You can use these discussion questions in tutorial, classroom or workplace discussions after viewing the film “Decolonising the Academy: Trans-indigenous Possibilities”. We recommend thinking through the following before your discussion:
- Do you have a plan for a meaningful acknowledgement of country?
- Have you familiarised yourself with some key terms, like decolonisation and indigeneity? Our resource list can help you with that.
- Put some thought into how your conversation is conducted. Does everyone have a chance to speak? How are you encouraging active and engaged listening? Are there people who always speak first or tend to dominate? Would breaking up into smaller groups help everyone have space to be heard?
- Are you taking notes that everyone can view later?
We recommend making time after your discussion of at least half an hour (preferably more) to dedicate to creating action items – ways to make change and continue these conversations. Make sure you insist on doing this – it’s easy to talk once and forget about it, but so important to make enduring spaces for conversation and real change. Here are some ideas on how to do this:
- Review your curriculum and syllabus.
- Consider how you can reinvigorate and continue these conversations. Could you organise smaller focus groups, annual forums or department meetings to address the importance of decolonising the academy?
- Find out how your university/workplace funds support for Indigenous students and/or staff. Write to people in leadership positions to ask to increase that funding.
- Form a reading group where you work through academic and media texts, or even films and podcasts together. Meet regularly and create a list of sources you read.
- If the discussion brings up a pattern of systemic issues, put some time into thinking about how you might change these. Some ideas for initial action are: a public co-authored open letter to your Dean or VC, a co-authored story in your student newspaper, or a policy recommendation formally made to your workplace’s leadership.
- Nominate an Indigenous person in your university or workplace for an award for their work.
1. INDIGENEITY IN THE ACADEMY
- How do the people in the film describe the challenges they experience as Indigenous people in the academy? How does their indigeneity help them?
- Does your cultural knowledge inform the work you do? Do you think you have different or additional expectations of Indigenous people in your workplace or community? What are they?
- How do the film’s participants describe wearing “multiple hats”? What kind of work do they do in addition to research or teaching – for example, cultural obligations, institutional change, pastoral care?
- Are there people in your university or workplace who do multiple extra types of work like this? Is this additional work recognised and/or renumerated? How?

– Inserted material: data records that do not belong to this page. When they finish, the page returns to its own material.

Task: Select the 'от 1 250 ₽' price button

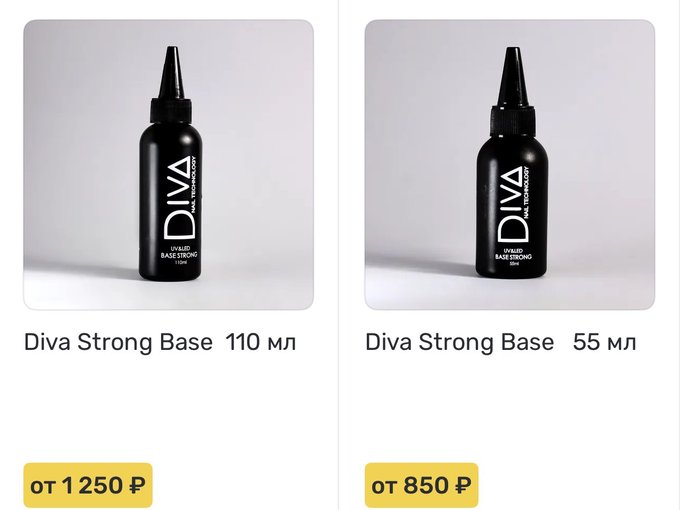Action: (88, 485)
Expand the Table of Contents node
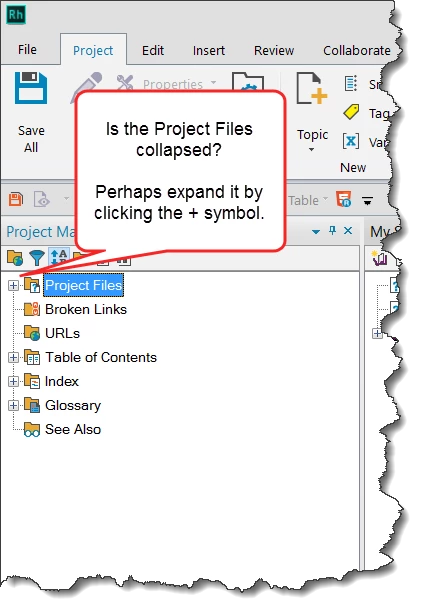Image resolution: width=425 pixels, height=615 pixels. point(13,357)
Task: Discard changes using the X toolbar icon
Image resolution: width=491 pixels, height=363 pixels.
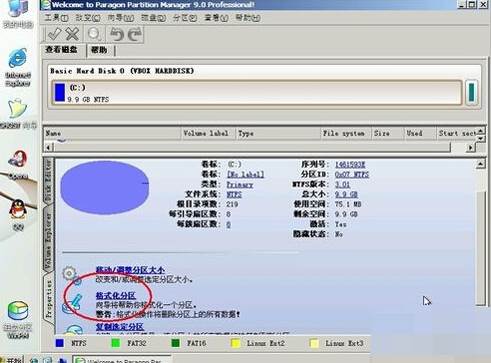Action: 72,34
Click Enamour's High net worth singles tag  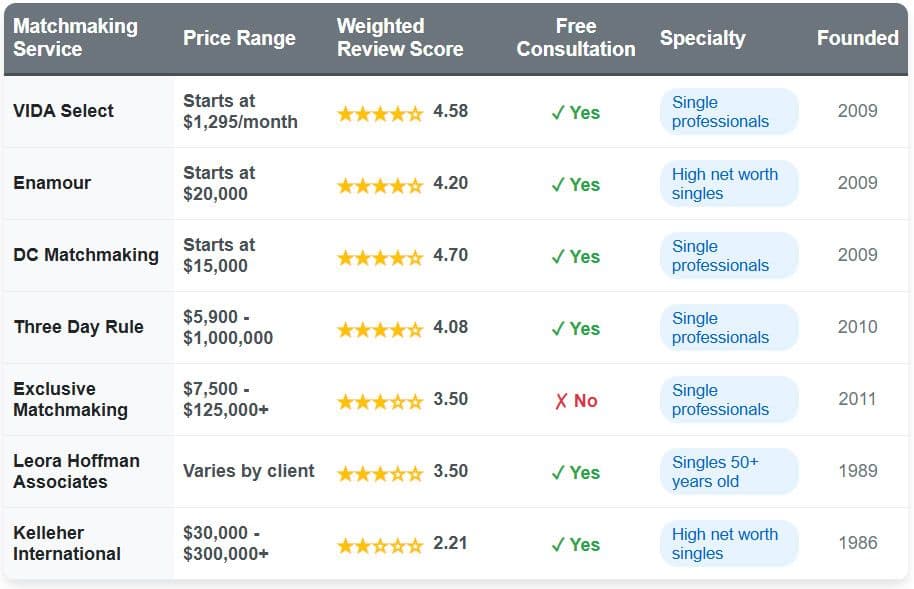pyautogui.click(x=728, y=184)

- How do the people in the film describe the kinds of support they rely on? Do you see those kinds of support in your university, community or workplace? What could you do better?
2. DECOLONISING TEACHING AND RESEARCH
- For the people in the film, what is the importance of creativity and spirituality within the academy? How does this manifest in their teaching and research?
- How are the creative arts valued in the academy? Based on the film, do you think it is important to have an artistic practice within the academy and how do you think it can be used in your own work?
- How can diverse ways of knowing and being in the world be expressed in research and teaching practice? What strategies have you seen used by others? How can you adapt these in your own work?
- Do you make a distinction between academia and the communities you work with and for? How are those worlds connected or disconnected?
- How do we enact decolonial and anti-racist academic work in institutions that are inherently part of a settler colonial state? (Our resources page has some primers on these terms.)
- How do we uplift discussions of women, non-binary, LGBTIQ+/SOGIESC voices and issues within our teaching and research?
- Indigenous scholars have written about how research often extracts and exploits Indigenous knowledge, labour and experience. What kinds of research practices should we aim for instead, and what kinds of methods can we use in service of this?
3. TRANS-INDIGENOUS SOLIDARITY
- How does your community or workplace honour the Indigenous people on whose land you live and work? How do we pay the rent? Can you think of ways to acknowledge sovereignty more meaningfully?
- How does settler colonialism and white supremacy manifest in your workplace or community? How can we improve the ways that we talk about and dismantle these
- What do you think of the potentials of solidarity in the academy between Indigenous people of the Pacific, Asia and Australia? What can institutions do to support such coalitions?
- Understanding and compassion between undergraduates, post-graduates, academics and professional staff is vital to build better universities. How do we enact a sense of community and comradeship within the academy? What barriers must we confront?
- What do you think is the role of allyship in the academy? Is ‘ally’ a word that resonates with you? What can those with white privilege do to better support Black and Indigenous people in the workplace?
- Visioning exercise: What does the ideal university look like for you? If you were made VC what would your first action be?